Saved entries
════════════════════

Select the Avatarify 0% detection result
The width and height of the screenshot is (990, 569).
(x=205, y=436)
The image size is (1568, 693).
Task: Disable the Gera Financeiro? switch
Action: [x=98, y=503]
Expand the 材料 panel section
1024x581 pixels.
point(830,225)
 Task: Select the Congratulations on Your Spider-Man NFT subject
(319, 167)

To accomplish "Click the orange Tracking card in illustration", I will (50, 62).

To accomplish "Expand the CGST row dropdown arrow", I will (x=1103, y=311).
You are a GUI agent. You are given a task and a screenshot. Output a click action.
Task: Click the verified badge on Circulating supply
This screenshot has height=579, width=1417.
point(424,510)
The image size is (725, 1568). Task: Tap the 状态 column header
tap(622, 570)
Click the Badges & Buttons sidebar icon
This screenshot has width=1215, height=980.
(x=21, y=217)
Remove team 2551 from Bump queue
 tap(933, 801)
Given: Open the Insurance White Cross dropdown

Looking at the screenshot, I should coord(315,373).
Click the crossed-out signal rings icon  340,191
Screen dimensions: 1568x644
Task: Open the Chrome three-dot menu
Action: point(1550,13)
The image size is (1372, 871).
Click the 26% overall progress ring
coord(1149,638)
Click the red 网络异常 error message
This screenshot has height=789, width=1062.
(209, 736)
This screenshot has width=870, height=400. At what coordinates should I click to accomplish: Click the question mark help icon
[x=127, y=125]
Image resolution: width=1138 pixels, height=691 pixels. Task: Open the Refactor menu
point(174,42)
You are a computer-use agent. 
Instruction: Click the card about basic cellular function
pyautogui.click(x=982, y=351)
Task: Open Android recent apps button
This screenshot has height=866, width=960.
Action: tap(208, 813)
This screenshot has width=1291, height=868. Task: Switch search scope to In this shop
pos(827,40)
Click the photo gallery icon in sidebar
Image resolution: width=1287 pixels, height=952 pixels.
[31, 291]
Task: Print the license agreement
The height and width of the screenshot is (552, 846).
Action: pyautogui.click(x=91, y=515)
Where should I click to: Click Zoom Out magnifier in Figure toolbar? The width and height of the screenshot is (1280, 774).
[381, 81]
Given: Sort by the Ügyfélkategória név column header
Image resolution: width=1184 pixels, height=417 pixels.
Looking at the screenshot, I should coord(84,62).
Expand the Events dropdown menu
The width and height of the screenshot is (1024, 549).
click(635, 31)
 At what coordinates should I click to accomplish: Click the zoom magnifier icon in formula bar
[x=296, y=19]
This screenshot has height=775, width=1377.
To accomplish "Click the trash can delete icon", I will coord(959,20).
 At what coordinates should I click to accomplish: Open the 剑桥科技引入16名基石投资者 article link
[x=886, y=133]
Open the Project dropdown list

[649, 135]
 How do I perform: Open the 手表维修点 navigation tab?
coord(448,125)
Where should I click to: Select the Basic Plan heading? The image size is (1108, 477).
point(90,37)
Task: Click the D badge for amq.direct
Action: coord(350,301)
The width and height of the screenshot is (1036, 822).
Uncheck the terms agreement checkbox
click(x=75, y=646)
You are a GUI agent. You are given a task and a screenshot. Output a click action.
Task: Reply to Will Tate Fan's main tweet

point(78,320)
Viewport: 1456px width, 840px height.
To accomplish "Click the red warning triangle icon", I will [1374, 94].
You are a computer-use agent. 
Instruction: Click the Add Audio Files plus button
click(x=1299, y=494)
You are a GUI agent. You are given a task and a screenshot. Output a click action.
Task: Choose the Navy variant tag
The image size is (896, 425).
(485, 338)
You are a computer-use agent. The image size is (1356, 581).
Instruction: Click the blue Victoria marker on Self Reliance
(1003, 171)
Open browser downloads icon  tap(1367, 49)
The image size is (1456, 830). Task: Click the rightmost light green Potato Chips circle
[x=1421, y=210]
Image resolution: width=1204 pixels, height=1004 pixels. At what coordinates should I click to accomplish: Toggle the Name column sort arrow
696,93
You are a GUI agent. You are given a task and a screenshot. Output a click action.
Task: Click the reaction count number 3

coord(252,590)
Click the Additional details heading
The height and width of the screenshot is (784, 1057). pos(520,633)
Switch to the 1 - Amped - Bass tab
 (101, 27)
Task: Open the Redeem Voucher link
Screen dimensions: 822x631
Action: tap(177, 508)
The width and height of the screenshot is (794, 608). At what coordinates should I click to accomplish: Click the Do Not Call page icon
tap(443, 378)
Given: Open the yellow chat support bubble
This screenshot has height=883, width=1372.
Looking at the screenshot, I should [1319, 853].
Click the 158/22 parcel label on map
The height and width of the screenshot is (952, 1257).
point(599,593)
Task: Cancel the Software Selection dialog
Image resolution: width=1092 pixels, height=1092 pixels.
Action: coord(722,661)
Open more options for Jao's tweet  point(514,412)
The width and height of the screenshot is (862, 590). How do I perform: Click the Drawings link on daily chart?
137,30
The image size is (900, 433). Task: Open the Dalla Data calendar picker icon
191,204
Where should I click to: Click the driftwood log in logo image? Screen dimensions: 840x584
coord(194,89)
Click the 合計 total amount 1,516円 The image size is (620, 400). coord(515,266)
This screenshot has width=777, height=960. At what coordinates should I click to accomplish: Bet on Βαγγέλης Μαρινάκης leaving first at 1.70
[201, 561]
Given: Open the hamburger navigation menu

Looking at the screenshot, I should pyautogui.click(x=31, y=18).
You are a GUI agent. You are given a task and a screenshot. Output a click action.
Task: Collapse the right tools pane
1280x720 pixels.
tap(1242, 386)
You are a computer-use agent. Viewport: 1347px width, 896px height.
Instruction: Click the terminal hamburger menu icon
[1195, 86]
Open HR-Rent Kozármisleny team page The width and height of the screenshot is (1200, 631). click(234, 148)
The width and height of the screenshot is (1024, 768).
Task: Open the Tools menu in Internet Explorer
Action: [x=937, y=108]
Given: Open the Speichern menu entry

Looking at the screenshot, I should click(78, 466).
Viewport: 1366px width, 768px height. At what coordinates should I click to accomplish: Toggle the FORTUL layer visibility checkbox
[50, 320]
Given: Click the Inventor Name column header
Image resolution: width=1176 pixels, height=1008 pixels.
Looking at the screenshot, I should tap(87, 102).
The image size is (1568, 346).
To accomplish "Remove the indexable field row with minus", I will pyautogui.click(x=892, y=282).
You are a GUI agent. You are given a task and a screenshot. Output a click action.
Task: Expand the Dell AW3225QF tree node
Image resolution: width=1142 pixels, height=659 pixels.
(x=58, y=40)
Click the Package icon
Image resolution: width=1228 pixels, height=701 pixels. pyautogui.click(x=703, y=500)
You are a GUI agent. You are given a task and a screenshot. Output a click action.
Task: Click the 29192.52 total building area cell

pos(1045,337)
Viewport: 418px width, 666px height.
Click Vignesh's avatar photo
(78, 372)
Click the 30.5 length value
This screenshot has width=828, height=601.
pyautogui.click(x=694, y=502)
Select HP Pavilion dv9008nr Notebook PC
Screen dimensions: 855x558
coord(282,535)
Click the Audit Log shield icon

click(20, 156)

════════════════════

▶ **DIRECTIONS**: For the word "Expand", show every line of the entries that holds it.

▶ **WORKED SOLUTION**:
Expand the 材料 panel section
To accomplish "Expand the CGST row dropdown arrow", I will (x=1103, y=311).
Expand the Events dropdown menu
Task: Expand the Dell AW3225QF tree node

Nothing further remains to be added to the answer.